American Society of Clinical Oncology (ASCO) Issues the 14th Annual Report on Progress Against Cancer

ASCO’s Clinical Cancer Advances 2019 highlights the most significant clinical research advances of the past year and identifies priority areas where research efforts should be focused to accelerate progress against cancer. The report was developed under the supervision of more than 20 experts of the editorial board in different oncology subspecialties, as well as cancer prevention, quality of care, health disparities, and tumor biology.

Since 1992, there has been a decline in overall incidence and mortality rates for all types of cancer in the US. Five-year survival rate continues to increase with 2 out of 3 people living 5 years or more after a cancer diagnosis and the projection to rise 31% by 2026, representing an increase of more than four million survivors in less than a decade. More than 130 new cancer drugs or indications approved by FDA since 2006. This progress is possible to a large extent due to cancer research, including the past year’s advances.

This year, ASCO names Progress in Treating Rare Cancers as the Advance of the Year. In the United States, rare cancers are defined as less than six of 100,000 diagnosed cancers and account for about 20% of all cancers diagnosed each year, though definitions and incidence rates vary worldwide. Progress has historically lagged behind the achievements made in more common cancers; however, five major studies this past year offer significant steps forward, making this a notable year for advances in rare cancers:

  1. A new combination of targeted therapies for a rare, hard-to-treat form of thyroid cancer (anaplastic thyroid carcinoma) produced responses in over two-thirds of patients.
  2. Sorafenib became the first treatment to improve progression-free survival for a rare type of sarcoma.

DATASET CONTENT

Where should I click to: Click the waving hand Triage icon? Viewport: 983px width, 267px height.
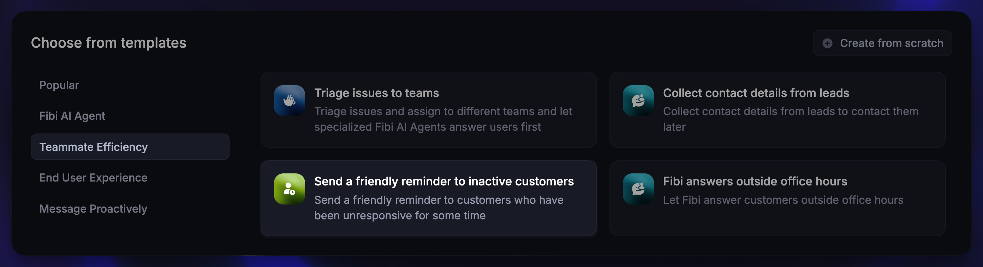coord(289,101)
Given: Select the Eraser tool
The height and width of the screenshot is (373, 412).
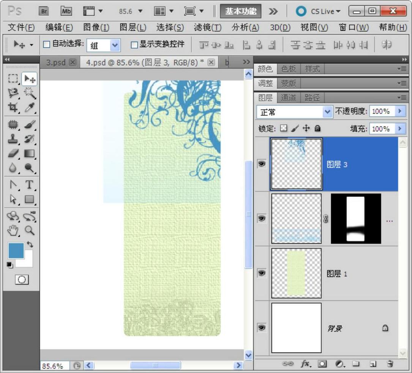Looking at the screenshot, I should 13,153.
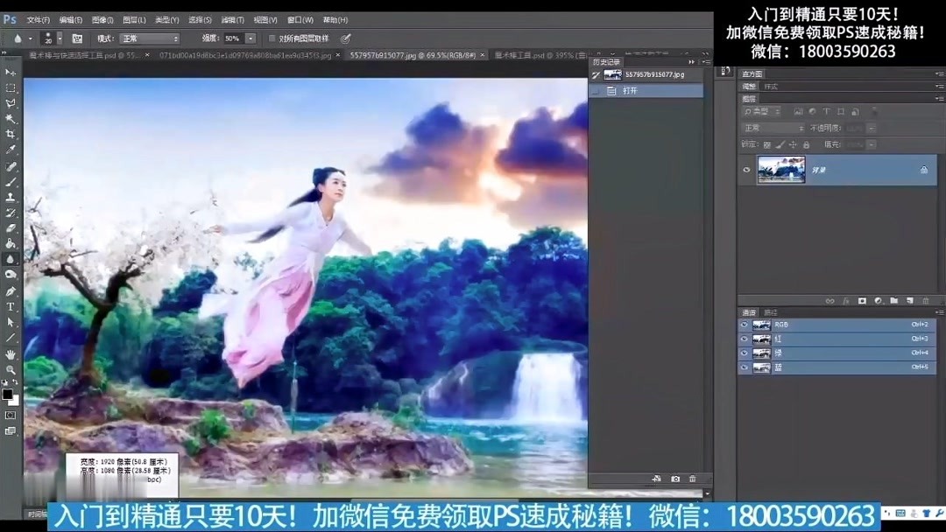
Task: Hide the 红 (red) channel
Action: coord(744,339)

WHAT YOU NEED TO DO
**a.** Answer these questions from the ASCO report summary:
(i) How many experts on the editorial board supervised the report's development?
(ii) Since what year has the overall incidence and mortality of cancer in the US declined?
(iii) What does ASCO name as the Advance of the Year?
**b.** Write out, word for word, the stretch of the ASCO report summary that starts at the words "This year, ASCO" and finishes with "type of sarcoma.".

SOLVED PROBLEMS
**a.**
(i) More than 20 experts.
(ii) Since 1992.
(iii) Progress in Treating Rare Cancers.

**b.**
This year, ASCO names Progress in Treating Rare Cancers as the Advance of the Year. In the United States, rare cancers are defined as less than six of 100,000 diagnosed cancers and account for about 20% of all cancers diagnosed each year, though definitions and incidence rates vary worldwide. Progress has historically lagged behind the achievements made in more common cancers; however, five major studies this past year offer significant steps forward, making this a notable year for advances in rare cancers:

  1. A new combination of targeted therapies for a rare, hard-to-treat form of thyroid cancer (anaplastic thyroid carcinoma) produced responses in over two-thirds of patients.
  2. Sorafenib became the first treatment to improve progression-free survival for a rare type of sarcoma.